Zudem stellt auch diesmal die AfD keinen Vizepräsidenten im Landtag. Die Fraktionen der CSU, Freien Wähler, Grünen und SPD verweigerten dem Kandidaten Matthias Vogler die Zustimmung. Zuletzt scheiterte die AfD auch in Sachsen-Anhalt an der Besetzung des Landtagsvizepräsidenten. Im Bundestag stellt die AfD seit ihrem Einzug 2017 ebenso keinen Vizepräsidenten, weil alle anderen Fraktionen ihre Stimme verweigerten.

Endgültige Verteilung der Ausschüsse nach Plenarsitzung

Auch dieser Antrag auf Änderung der Geschäftsordnung dürfte den Landtag mit der erforderlichen Mehrheit aus den Reihen von CSU und Freien Wählern ohne Probleme passieren. Im Anschluss werden die Ausschüsse endgültig verteilt.
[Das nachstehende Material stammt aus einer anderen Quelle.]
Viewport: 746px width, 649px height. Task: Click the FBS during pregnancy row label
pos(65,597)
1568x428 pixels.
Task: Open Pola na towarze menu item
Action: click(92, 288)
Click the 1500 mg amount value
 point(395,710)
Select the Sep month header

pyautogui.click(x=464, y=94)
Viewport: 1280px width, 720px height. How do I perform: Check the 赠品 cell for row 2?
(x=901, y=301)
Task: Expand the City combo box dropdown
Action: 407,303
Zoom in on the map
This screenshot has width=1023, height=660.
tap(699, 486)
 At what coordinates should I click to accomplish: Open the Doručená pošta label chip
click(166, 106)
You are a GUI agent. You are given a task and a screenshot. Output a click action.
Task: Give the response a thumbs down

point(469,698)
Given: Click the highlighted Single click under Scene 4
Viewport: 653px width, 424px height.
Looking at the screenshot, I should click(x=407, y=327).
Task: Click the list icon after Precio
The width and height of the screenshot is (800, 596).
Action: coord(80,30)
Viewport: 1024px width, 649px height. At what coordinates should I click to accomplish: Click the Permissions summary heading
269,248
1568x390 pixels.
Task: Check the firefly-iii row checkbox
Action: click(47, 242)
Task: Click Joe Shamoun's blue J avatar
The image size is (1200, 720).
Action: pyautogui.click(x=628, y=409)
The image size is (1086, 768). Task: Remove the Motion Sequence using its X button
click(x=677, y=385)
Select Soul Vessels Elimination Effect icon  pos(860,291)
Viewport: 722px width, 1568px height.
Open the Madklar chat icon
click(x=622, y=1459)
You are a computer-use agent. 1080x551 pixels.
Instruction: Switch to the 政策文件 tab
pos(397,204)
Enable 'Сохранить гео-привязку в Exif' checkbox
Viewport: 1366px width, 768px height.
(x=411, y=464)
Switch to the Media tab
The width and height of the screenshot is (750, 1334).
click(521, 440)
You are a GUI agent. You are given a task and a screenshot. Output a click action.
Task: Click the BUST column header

Dem Stärkeverhältnis der Fraktionen nach der Wahl entsprechend entfällt auf die CSU-Fraktion dabei das Vorschlagsrecht für insgesamt sechs Ausschuss-Vorsitzende, die Freien Wähler dürfen für drei Ausschüsse Vorsitzende vorschlagen, AfD und Grüne für je zwei. Die SPD für einen. Gewählt werden sollen die Ausschussvorsitzenden und deren Stellvertreter dann am 21. November.